Published on June 2nd, 2019 | by Guy Warner0
Book Review – The Gazelle
The Gazelle by David Oliver, 96 pages SB, 190 colour and 30 B&W illustrations, Amberley Publishing £14.99, ISBN 978-1-4456-8868-8
I first of all need to declare an interest, as half a dozen of my books have included descriptions of various aspects of the Gazelle’s history, particularly with the AAC and RM. I first flew in one in July 1986, when invited to visit 705 NAS at Culdrose and was fortunate enough to be given some most enjoyable stick time in one of its HT2s. I can certainly agree with the several pilots quoted in David Oliver’s book, who describe the Gazelle as, ‘light, simple, responsive, nimble and fast; like a sports car; a delight to fly.’ A couple of years later, gazing out of my office window at ARE Portland, overlooking the perimeter fence, cliffs and the turbulent tidal waters off the Bill, I regularly witnessed the arrival of an immaculate RAF HCC4, depositing a VIP, usually an Admiral with a Commander as his bag carrier. It was subsequently an enormous thrill and pleasure to fly in various AAC AH1s out of Aldergrove to Palace Barracks and Bessbrook. Probably the greatest fun was my most recent one, out over the vast prairie training ground at BATUS in Canada.
The book is very logically and simply laid out, starting with development and production in France and Somerset, followed by seven chapters covering all military and civilian users of the Gazelle.

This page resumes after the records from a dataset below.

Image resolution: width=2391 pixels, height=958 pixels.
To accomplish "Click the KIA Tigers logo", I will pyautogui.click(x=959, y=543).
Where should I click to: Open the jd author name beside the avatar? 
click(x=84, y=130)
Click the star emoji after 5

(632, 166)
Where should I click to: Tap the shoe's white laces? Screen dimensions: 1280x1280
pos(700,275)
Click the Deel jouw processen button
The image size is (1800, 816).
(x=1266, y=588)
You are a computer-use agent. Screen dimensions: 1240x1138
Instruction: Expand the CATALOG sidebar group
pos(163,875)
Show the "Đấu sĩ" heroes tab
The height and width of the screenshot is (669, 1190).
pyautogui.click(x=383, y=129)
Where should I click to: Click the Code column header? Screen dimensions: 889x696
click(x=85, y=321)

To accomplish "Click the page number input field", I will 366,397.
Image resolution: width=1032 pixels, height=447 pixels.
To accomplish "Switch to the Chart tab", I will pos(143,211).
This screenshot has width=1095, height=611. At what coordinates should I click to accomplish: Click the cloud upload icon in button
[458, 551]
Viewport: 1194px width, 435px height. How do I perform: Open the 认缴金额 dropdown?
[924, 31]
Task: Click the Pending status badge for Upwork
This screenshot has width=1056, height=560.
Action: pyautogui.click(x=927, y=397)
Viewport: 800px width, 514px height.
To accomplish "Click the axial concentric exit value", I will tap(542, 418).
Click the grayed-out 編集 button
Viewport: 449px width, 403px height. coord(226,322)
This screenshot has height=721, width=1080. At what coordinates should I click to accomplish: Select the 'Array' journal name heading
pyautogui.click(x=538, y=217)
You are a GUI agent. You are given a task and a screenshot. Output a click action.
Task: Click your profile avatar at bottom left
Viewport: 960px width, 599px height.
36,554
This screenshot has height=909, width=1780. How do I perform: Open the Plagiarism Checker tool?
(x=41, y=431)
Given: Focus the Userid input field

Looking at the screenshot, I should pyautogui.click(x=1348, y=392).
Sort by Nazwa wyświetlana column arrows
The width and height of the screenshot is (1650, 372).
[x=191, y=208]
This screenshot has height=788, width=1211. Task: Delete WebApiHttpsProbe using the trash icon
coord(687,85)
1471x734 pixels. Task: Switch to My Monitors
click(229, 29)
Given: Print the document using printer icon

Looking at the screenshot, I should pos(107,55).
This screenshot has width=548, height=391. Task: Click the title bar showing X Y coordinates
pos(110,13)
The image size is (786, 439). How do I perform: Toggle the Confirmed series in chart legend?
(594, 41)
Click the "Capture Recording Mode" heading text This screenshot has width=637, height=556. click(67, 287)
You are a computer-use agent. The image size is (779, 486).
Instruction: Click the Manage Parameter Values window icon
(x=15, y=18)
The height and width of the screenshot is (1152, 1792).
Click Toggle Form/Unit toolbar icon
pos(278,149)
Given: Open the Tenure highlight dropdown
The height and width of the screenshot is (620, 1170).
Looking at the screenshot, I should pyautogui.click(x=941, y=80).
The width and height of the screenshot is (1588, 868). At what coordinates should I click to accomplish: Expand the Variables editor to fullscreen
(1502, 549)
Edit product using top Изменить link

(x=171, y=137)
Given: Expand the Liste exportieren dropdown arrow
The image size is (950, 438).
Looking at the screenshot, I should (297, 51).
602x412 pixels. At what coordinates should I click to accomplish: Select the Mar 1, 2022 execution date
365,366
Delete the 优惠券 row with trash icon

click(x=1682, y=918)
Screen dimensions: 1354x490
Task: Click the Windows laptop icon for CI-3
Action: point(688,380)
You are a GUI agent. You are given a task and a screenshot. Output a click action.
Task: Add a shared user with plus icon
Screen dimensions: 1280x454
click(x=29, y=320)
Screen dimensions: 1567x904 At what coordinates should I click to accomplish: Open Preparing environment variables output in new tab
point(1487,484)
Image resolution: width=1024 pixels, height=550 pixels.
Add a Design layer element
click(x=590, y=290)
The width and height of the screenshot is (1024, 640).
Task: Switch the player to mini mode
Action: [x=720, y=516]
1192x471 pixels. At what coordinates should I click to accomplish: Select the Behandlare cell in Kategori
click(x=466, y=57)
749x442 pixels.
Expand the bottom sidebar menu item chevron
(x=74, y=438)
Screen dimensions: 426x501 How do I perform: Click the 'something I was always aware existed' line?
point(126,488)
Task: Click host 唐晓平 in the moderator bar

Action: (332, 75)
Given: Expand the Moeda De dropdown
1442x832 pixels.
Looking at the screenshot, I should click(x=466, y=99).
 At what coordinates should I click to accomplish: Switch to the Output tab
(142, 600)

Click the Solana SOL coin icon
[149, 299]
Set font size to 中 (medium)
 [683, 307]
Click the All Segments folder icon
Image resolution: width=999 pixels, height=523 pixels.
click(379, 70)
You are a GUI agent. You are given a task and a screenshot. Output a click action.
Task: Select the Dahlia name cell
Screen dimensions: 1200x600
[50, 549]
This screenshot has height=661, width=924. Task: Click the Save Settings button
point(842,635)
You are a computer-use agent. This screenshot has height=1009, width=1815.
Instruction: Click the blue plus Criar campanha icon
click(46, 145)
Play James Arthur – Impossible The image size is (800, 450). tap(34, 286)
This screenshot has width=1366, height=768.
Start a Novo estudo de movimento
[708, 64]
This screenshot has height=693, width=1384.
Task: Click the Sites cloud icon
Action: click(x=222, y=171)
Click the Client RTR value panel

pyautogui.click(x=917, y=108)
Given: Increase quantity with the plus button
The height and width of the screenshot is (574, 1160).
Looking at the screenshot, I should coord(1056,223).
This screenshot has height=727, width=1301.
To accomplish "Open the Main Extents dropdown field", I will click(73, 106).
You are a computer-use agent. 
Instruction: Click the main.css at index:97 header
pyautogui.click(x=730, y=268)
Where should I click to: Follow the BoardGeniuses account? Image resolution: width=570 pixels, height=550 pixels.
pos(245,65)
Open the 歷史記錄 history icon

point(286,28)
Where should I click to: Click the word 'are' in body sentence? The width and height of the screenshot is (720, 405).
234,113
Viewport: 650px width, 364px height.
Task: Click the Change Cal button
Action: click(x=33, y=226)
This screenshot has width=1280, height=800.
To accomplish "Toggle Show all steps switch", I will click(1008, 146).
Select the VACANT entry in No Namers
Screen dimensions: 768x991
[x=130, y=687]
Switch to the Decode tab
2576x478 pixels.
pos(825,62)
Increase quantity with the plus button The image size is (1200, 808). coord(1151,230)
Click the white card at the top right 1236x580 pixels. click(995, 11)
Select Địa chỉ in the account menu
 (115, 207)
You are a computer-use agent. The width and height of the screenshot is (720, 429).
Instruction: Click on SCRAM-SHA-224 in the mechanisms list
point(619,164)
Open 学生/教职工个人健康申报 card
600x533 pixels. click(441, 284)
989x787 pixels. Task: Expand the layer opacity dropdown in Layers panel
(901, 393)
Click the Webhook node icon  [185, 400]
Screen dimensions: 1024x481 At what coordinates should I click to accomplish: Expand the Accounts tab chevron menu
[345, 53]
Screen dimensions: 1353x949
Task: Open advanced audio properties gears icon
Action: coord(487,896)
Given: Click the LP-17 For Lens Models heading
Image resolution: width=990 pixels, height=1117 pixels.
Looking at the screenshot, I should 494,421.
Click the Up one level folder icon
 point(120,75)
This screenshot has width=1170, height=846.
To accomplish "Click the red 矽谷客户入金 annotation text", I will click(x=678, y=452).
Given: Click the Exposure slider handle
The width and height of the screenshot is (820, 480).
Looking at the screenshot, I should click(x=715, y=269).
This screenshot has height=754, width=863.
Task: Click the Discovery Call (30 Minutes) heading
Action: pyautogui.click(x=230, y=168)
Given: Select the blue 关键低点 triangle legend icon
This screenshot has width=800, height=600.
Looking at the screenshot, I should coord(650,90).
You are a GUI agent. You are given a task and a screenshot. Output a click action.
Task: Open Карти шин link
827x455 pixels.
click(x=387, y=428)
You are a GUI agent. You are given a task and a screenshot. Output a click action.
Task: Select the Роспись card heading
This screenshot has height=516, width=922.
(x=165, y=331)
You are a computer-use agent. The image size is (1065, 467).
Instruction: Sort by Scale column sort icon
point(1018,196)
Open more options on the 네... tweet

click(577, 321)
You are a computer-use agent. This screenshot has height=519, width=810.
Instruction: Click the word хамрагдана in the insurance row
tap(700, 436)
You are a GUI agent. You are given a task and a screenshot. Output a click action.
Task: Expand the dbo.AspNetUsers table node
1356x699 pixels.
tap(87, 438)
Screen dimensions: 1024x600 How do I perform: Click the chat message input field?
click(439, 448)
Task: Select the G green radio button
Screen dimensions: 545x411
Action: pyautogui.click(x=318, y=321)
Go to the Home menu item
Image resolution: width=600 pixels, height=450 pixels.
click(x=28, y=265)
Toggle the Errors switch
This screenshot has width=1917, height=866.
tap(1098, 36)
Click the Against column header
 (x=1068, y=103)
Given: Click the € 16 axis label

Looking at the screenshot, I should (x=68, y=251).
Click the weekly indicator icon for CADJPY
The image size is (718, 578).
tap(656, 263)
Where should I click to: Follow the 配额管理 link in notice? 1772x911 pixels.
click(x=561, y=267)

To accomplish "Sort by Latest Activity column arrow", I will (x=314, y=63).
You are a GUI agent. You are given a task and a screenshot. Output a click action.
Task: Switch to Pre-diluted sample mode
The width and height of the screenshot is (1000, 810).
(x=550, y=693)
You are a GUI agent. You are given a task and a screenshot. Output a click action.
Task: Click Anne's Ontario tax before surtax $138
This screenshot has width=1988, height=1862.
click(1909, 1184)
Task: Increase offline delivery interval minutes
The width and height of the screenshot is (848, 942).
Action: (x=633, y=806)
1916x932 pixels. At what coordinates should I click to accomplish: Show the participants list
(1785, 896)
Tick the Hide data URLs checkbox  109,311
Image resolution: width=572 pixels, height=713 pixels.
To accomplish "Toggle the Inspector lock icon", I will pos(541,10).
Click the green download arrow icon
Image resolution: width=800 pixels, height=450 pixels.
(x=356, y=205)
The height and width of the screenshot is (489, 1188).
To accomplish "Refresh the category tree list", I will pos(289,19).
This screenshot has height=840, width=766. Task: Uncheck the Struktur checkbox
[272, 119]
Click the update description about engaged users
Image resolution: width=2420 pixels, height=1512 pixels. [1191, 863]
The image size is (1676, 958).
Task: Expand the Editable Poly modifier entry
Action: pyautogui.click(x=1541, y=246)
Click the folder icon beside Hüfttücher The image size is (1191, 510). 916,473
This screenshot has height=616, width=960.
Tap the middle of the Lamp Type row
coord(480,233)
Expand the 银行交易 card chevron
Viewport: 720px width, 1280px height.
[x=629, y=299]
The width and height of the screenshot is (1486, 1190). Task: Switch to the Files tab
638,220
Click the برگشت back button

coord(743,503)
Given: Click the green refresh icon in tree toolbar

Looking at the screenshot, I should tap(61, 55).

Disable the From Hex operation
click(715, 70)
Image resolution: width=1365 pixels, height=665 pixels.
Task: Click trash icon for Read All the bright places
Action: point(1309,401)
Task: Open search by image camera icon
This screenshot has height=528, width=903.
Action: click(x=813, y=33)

Each has a separate, comprehensive and well-captioned photo section at the end of the text, which would be particularly useful for modellers. In fact, of the book’s 96 pages, no less than 59 are entirely devoted to photographs. Accordingly this is not a detailed and definitive history of the Gazelle and can best be described as an outline history or handy reference guide.
I was interested to learn that the Gazelle first flew some 52 years ago with a conventional tail rotor (of the type used in the Alouette III) and that more than 1500 were produced over the next 25 years. There is also a good, brief account of how and why the Fenestron ducted tail rotor was developed. There are many more Gazelles in service with the French Army’s ALAT than the British AAC and, which is in itself a point to ponder. The worldwide nature of the Gazelle’s military service with foreign air arms in the Balkans, the Middle East, Africa, South America, Cyprus and China is worthy of note and the growing number of ex-military machines on civilian registers.
Going through the text of the British chapter, I have found a few anomalies:
- 656 Squadron never served at Ballykelly or indeed anywhere in Northern Ireland;
- the Puma/Gazelle crash in 1992 was at Bessbrook and not Aldergrove;
- XX377 was shot down by HMS Coventry’s Sea Dart while taking a Royal Signals Major and Staff Sergeant to service a rebro station;
- the Gazelles at BATUS are used for many more duties than casualty evacuation;
- the caption on page 35 erroneously refers to 665 Squadron in Rhodesia rather then 656. Mention is made of a Direct Voice Input modification, this was not a mod carried out on the whole fleet, yet no description is given of the more recent and significant avionic update.
This is a useful and worthwhile book, though it is a little pricey and some of the photos could have been reproduced to a better standard (see for example the very poor image of the IAC Gazelle on page 84).